Heru, nelayan di Desa Kronjo mengatakan, saban hari, mereka harus hati-hati melewati pagar laut itu aga tak menabraknya. Alternatif lain, nelayan memutar jauh dengan konsekuensi waktu dan biaya operasional membengkak.

Sekali melaut, nelayan biasa perlu 10 liter solar. Kini, jadi 20 liter. “Nelayan sangat terganggu.”

Sejak ada pagar,  tangkapan nelayan juga turun. Ikan di pinggiran kerap bersembunyi di area pagar.

Sebelum ada pagar, nelayan bisa dapat10 kilogram ikan. “Sekarang ini paling 2 kilogram. Nelayan gak ada yang mau berangkat daripada buang-buang biaya beli solar, tapi rugi.”

Heru sempat mencoba menebar alat tangkap bubu di dekat pagar, tetapi malah tersangkut dan hilang. Gara-gara itu, dia pun rugi hingga Rp2, 5 juta.

Nelayan lain, Rahmat, nama samaran, nelayan di Kecamatan Pakuhaji mengatakan, ikan di pinggiran sebenarnya ada tetapi mereka sulit menebar jaring karena ada pagar.

Nebar jaring susah, yang ada malah nyangkut (di pagar). Ikan-ikan laut kan begitu, kalau kita giring juga, bukannya lari ke jaring, malah sembunyi di situ (pagar),” katanya.

Beberapa perahu nelayan juga rusak karena menabrak pagar. “Ada kemarin-kemarin nelayan jadi korban. Dia mau belok hindari pagar  malah dihantam ombak, tenggelam jadinya.”

Dari informasi sesama nelayan, pagar laut itu sudah sejak dua tahun lalu. Mulai dari perairan Kecamatan Teluknaga hingga Kronjo yang baru rampung sekitar dua bulan lalu. Dia juga sudah melaporkan ke pihak berwenang tetapi tak ada tindak lanjut berarti. Dia pun heran ketika baru-baru ini  heboh.

Pagar laut model ini juga ada di Desa Kronjo, kabupaten Tangerang. Foto: Irfan Maulana/Mongabay Indonesia

Buat reklamasi PIK 2?

Saat Mongabay turun lapangan melihat dampak pembangunan PIK 2 di Kosambi sampai Pulau Cangkir, Kecamatan Kronjo, pada Maret 2024,  sudah ada pagar, meskipun belum sepanjang sekarang.

Saat itu, di perairan Desa Kohod, Kecamatan Pakuhaji dan Desa Ketapang, Kecamatan Mauk, pagar bambu tertancap berbaris.

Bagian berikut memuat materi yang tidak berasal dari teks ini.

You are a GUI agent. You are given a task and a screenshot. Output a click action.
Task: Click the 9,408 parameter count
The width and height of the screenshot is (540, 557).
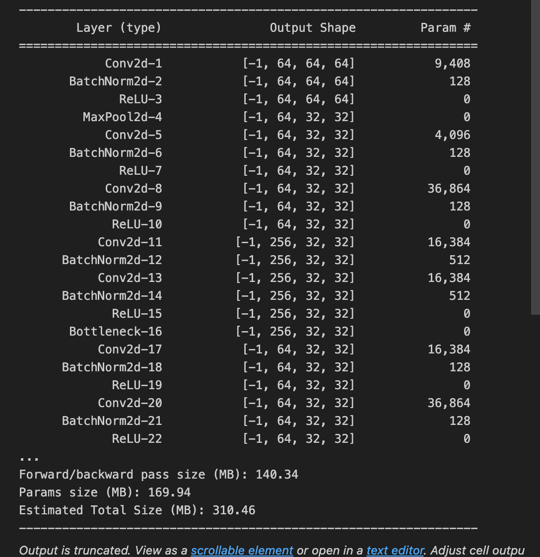point(453,63)
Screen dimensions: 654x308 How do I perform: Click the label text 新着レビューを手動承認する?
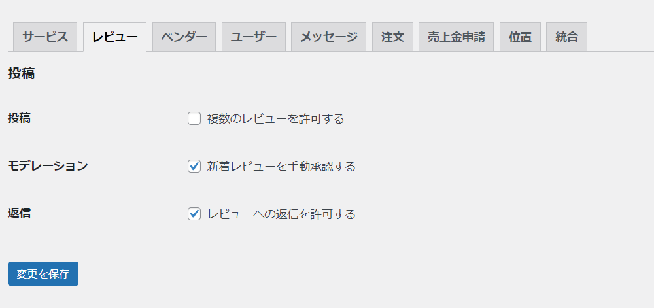pos(281,167)

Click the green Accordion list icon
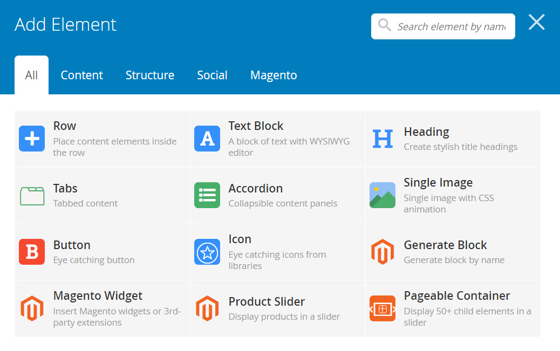(207, 195)
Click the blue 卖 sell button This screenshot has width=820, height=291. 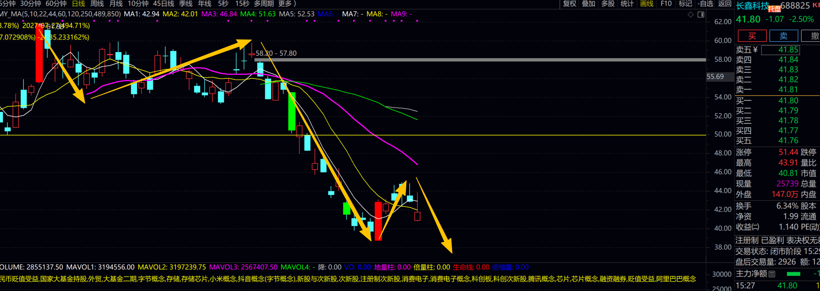[x=784, y=36]
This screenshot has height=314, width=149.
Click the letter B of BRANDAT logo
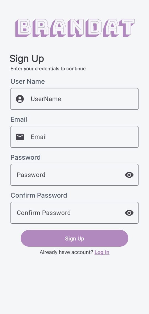tap(23, 28)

Beberapa nelayan yang Mongabay temui menyebut, pagar itu dibuat pekerja pengembang Pantai Indah Kapuk 2 (PIK 2). Nelayan di Krojo bahkan sempat dapat tawaran ikut bekerja memasang pagar dengan upah Rp125.000 per hari.

Heru khawatir, bila proyek lanjut, laut Tangerang dalam kuasa PIK 2 yang akhirnya nelayan tak bisa lagi melaut. Pengalaman nelayan di Kosambi tak bisa mendekati perairan 500 meter dari bibir pantai area PIK 2. Juga, PIK 1 di perairan Muara Kamal,  Jakarta Utara sebagai bukti.

“Pengalaman di PIK 1 itu semua juga tahu, kapal masuk tidak boleh. Padahal kan itu masih wilayah laut.”

Rahmat, nelayan Desa Kohod, memperkuat dugaan keterlibatan PIK 2. Sebelum kasus ini mencuat, sempat ada reklamasi diduga oleh PIK 2.

Kala itu, material reklamasi dari sekitar perairan Desa Kohod dengan kapal keruk lalu mereka timbun di area berpagar. “Itu ada pager panjang kan yang dipatok bambu-bambu itu. Nah, ditaro disitu pasirnya”.

Gara-gara aktivitas itu, banyak bagan laut nelayan roboh karena pasir tersedot. Aktivitas itu, katanya, terjadi sekitar tiga bulan lalu, kini sudah berhenti tanpa tahu penyebabnya.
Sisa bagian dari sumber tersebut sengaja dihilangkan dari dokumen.